Help with simple jit scripting

Hi all,
I’ve been trying to use jit scripting but I seem to be getting no success. I’ve now tried to create a very simple test case as shown. I’m running this on conda python 3.7, cuda 10.1, pytorch 1.5.1, CentOS 7.6 installed as the website says.

import torch                                                                                                                                                                          
                                                                                                                                                                                      
@torch.jit.script                                                                                                                                                                     
def simple_kernel(x1, y1, x2, y2):                                                                                                                                                    
    xi = torch.max(x1, x2)                                                                                                                                                            
    yi = torch.max(y1, y2)                                                                                                                                                            
    zi = xi+yi                                                                                                                                                                        
    return zi                                                                                                                                                                                                                                                                                                                                                               
                                                                                                                                                                                      
x1, y1, x2, y2 = torch.randn(4, 10_000_000, device='cuda')                                                                                                                            
zz = simple_kernel(x1, y1, x2, y2)  
simple_kernel.graph_for(x1, y1, x2, y2)                                                                                                                                               
print(simple_kernel.graph)                                                                                                                                                            
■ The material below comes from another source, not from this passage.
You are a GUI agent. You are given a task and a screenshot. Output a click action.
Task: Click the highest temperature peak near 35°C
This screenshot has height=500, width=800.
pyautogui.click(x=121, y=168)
When I run this, I see the following:

(base) [jlquinn test]$ PYTORCH_FUSION_DEBUG=1 python jittst1.py
graph(%x1.1 : Tensor,
      %y1.1 : Tensor,
      %x2.1 : Tensor,
      %y2.1 : Tensor):
  %12 : int = prim::Constant[value=1]()
  %xi.1 : Tensor = aten::max(%x1.1, %x2.1) # jittst1.py:6:9
  %yi.1 : Tensor = aten::max(%y1.1, %y2.1) # jittst1.py:7:9
  %zi.1 : Tensor = aten::add(%xi.1, %yi.1, %12) # jittst1.py:8:9
  return (%zi.1)

From what I’ve read, this should be a simple case for pytorch to fuse, consisting of simple pointwise operations, but it appears that there is no fusion happening. Can anyone enlighten me as to what I’m missing?

Thanks
Jerry

Hi,
In pytorch 1.5 it is necessary to enable to profile guided optimization to visualize the fusion group. Thus

torch._C._jit_set_profiling_executor(False)
@torch.jit.script                                                                                                                                                                     
def simple_kernel(x1, y1, x2, y2):                                                                                                                                                    
    xi = torch.max(x1, x2)                                                                                                                                                            
    yi = torch.max(y1, y2)                                                                                                                                                            
    zi = xi+yi                                                                                                                                                                        
    return zi                                                                                                                                                                                                                                                                                                                                                               
zz = simple_kernel(x1, y1, x2, y2)
print(simple_kernel.graph_for(x1,y1,x2,y2))

Will give the optimal answer

Thanks for taking the time to respond. Is this documented anywhere yet? And more importantly, when I run a torch.jit.script function, it will optimize after it’s been run a few times, right?